For the convenience of expression, denote

$$\begin{aligned} s_{ij}^k=s(a_k(x_i),a_k(x_j)). \end{aligned}$$

\(s_{ij}^k\) indicates the similarity degree between \(a_k(x_i)\) and \(a_k(x_j)\). This also expresses the similarity degree between two objects \(x_i\) and \(x_j\) with respect to the attribute \(a_k\).

Example 3.2

(Continued from Example 2.4) By Definition 3.1, then \(s_{ij}^k\) \((i,j=1,\ldots ,7,k=1,\ldots ,4)\) is obtained as follows (see Tables 2, 3, 4, 5).

Table 2 \(s_{ij}^1\)
Table 3 \(s_{ij}^2\)
Table 4 \(s_{ij}^3\)
Table 5 \(s_{ij}^4\)

Let (UA) be an ISVIS. For any \(a\in A\), define

$$\begin{aligned} R_a(x,y)=s(a(x),a(y)). \end{aligned}$$

Then \(R_a\) is a fuzzy relation on U.

Below, we attempt to deal with a fuzzy relation \(R_{a}\) by introducing the approximate equality between fuzzy sets.

Definition 3.3

([49]) Suppose \(k\in N\). Given \(a,b\in [0,1]\). If \(a,b\in [0,\frac{1}{10^k})\) or \(a,b\in [\frac{1}{10^k},\frac{2}{10^k})\) or \(\cdot \cdot \cdot \cdot \cdot \cdot\) or \(a,b\in [\frac{10^k-1}{10^k},1)\) or  \(a=b=1\), then a and b are said to be class-consistent, and k is said to be a threshold value. We denote it by \(a \approx _k b\).

In this paper, we pick \(k=1\).

Definition 3.4

([49]) Suppose \(A,B\in I^U\). Then

$$\begin{aligned} A\approx _1 B\Leftrightarrow ~ \forall ~x\in U, ~A(x) \approx _1 B(x). \end{aligned}$$

Definition 3.5

Let (UA) be an ISVIS. Given \(P\subseteq A\). Define

$$\begin{aligned}&R_a^*=\{(x,y)\in U\times U :S_{R_a}(x)\approx _1 S_{R_a}(y)\},\\&R_P^*=\bigcap \limits _{a\in P}R_a^*. \end{aligned}$$

It is easy to see that \(R_P^*\) is an equivalence relation on U. Then \(R_P^*\) is called the equivalence relation induced by the subsystem (UP). And the partition on U induced by \(R_P^*\) is denoted by \(U/R_P^*\).

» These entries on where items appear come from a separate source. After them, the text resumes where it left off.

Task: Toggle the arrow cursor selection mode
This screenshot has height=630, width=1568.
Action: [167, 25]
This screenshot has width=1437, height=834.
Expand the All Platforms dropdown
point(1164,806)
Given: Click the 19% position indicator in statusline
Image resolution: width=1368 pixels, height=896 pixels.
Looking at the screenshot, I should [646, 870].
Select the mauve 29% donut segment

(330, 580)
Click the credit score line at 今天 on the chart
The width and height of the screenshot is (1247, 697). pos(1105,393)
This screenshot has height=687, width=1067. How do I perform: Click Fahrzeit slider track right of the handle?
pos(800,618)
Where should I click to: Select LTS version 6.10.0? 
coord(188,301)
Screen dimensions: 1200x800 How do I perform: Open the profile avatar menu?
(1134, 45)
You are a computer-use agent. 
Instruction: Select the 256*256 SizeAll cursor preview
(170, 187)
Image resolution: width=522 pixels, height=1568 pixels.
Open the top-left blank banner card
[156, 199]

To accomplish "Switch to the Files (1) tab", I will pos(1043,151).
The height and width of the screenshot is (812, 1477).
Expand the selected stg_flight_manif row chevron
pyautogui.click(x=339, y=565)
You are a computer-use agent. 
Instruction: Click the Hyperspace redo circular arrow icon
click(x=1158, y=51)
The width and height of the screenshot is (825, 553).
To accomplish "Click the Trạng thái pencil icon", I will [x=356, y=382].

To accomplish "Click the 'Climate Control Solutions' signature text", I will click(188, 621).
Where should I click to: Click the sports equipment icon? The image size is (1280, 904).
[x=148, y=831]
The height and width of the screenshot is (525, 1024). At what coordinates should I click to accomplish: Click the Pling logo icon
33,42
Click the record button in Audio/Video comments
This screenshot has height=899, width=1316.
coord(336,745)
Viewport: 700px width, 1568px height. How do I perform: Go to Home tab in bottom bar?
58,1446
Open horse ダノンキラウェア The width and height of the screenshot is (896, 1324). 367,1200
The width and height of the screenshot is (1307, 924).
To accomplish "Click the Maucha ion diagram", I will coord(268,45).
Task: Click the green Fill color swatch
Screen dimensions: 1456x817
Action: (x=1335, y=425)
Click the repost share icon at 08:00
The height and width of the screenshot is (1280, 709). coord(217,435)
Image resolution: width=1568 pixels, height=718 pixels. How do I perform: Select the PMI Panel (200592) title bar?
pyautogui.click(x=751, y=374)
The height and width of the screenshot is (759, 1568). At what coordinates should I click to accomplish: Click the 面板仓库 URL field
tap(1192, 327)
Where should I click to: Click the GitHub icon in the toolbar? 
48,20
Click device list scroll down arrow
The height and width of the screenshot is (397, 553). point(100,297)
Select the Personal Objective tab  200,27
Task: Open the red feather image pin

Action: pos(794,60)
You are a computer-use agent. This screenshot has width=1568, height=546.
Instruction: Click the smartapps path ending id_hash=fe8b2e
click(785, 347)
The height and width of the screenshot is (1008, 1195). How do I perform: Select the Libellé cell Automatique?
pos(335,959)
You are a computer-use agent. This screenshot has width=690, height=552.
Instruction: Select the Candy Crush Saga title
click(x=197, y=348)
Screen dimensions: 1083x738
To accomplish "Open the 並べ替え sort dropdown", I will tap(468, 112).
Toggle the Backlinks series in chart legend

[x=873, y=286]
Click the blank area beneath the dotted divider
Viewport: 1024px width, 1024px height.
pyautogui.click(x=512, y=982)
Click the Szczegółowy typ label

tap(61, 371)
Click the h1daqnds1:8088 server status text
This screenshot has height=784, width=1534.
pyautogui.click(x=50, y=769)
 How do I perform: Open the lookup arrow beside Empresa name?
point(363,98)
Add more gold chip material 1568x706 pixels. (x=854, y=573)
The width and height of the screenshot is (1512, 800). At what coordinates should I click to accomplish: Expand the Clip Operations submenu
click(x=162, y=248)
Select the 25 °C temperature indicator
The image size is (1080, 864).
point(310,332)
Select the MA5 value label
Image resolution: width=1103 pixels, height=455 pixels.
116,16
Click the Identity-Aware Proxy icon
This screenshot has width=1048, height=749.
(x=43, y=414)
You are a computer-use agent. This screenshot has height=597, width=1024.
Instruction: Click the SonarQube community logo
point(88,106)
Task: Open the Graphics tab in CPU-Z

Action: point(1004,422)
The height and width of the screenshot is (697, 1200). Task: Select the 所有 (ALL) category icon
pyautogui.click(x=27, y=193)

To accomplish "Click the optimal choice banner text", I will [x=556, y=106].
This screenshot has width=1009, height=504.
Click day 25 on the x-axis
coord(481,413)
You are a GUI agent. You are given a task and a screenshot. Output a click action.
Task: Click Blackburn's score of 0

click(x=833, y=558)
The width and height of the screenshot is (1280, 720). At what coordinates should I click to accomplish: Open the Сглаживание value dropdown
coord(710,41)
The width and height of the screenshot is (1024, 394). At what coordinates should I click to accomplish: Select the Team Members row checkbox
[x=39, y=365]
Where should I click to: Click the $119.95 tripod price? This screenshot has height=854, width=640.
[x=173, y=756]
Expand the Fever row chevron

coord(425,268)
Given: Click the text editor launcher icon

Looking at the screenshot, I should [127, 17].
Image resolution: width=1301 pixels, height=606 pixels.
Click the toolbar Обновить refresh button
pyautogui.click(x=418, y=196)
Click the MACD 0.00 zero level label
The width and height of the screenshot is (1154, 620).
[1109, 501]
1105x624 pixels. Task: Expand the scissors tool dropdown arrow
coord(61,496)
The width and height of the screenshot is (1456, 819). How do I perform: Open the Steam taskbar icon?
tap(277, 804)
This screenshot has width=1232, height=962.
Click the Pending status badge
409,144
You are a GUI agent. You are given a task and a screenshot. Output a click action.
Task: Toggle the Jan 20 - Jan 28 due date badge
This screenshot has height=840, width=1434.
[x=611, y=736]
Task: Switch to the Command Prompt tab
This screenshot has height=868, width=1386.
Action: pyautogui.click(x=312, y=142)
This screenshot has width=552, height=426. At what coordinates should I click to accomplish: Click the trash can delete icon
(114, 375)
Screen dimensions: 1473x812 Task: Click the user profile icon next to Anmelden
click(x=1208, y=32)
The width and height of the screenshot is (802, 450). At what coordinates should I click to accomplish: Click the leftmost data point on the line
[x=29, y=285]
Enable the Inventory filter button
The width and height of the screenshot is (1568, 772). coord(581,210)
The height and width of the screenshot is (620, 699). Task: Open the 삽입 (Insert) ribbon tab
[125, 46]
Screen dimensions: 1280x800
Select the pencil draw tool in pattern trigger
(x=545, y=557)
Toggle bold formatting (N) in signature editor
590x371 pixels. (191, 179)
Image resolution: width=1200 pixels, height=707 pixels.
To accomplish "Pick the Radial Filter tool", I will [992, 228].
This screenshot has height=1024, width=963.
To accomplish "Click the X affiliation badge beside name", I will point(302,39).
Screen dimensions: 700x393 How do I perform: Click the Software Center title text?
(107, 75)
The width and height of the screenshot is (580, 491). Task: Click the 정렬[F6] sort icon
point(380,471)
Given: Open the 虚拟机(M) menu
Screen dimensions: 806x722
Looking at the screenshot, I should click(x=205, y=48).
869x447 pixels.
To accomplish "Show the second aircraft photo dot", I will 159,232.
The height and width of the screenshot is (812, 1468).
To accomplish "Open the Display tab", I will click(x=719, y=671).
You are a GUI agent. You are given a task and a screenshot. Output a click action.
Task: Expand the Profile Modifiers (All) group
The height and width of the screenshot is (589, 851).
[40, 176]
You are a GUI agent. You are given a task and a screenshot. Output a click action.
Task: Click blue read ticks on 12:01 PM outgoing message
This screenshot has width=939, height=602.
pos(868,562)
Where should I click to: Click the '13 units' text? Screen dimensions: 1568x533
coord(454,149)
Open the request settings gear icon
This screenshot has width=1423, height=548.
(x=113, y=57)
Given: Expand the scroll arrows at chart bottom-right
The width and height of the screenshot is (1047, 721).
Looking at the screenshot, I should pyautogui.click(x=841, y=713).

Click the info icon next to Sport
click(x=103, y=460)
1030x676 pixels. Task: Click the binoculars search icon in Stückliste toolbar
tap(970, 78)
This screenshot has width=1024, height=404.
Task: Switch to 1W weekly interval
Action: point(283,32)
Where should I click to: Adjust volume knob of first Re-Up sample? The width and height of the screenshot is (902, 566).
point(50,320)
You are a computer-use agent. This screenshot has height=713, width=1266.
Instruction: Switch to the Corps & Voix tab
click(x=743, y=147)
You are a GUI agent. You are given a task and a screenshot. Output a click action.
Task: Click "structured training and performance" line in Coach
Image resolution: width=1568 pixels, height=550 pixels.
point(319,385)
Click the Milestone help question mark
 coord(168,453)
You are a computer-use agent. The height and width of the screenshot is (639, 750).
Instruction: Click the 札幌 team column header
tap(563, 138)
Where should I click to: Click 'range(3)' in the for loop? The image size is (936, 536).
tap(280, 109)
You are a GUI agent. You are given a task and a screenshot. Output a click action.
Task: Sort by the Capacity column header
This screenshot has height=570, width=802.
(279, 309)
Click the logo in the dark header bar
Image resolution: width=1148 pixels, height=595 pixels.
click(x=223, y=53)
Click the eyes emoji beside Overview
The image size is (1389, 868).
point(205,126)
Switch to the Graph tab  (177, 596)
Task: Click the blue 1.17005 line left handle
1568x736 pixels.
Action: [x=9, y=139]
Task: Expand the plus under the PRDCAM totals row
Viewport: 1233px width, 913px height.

For any \(x\in U\), denote

$$\begin{aligned} R_P^*(x)=\{y\in U:(x,y)\in R_P^*\}. \end{aligned}$$

Example 3.6

(Continued from Example 3.2) We can obtain \(R_A^*(x_1)=\{x_1\},\) \(R_A^*(x_2)=\{x_2\},\) \(R_A^*(x_3)=\{x_3\},\) \(R_A^*(x_4)=\{x_4\},\) \(R_A^*(x_5)=\{x_5\},\) \(R_A^*(x_6)=\{x_6\},\) \(R_A^*(x_7)=\{x_7\}.\)

4 Measuring uncertainty of an ISVIS

In this section, some tools for measuring uncertainty of an ISVIS are obtained.

4.1 Granulation measure for an ISVIS

Definition 4.1

Suppose that (UA) is an ISVIS. Given \(P \subseteq A\). Then information granulation of the subsystem (UP) is specified as

$$\begin{aligned} G(P) = \frac{1}{n^2}\sum \limits _{i=1}^n|R_P^*(x_i)|. \end{aligned}$$

Proposition 4.2

Let (UA) be an ISVIS. Then for any \(P\subseteq A\),

$$\begin{aligned} \frac{1}{n}\le G(P)\le 1. \end{aligned}$$

Furthermore, if \(R_P^*\) is an universal relation on U, G achieves the minimum value \(\frac{1}{n}\); if \(R_P^*\) is a identity relation on U, G will achieve the maximum value 1.

Proof

\(\forall ~i\)\(1\le |R_P^*(x_i)|\le n\) , \(n\le \sum \limits _{i=1}^n|R_P^*(x_i)|\le n^2\). By Definition 4.1,

$$\begin{aligned} \frac{1}{n}\le G(P)\le 1. \end{aligned}$$

If \(R_P^*\) is an identity relation on U, for any i\(|R_P^*(x_i)|=1\), \(G(P)=\frac{1}{n}\).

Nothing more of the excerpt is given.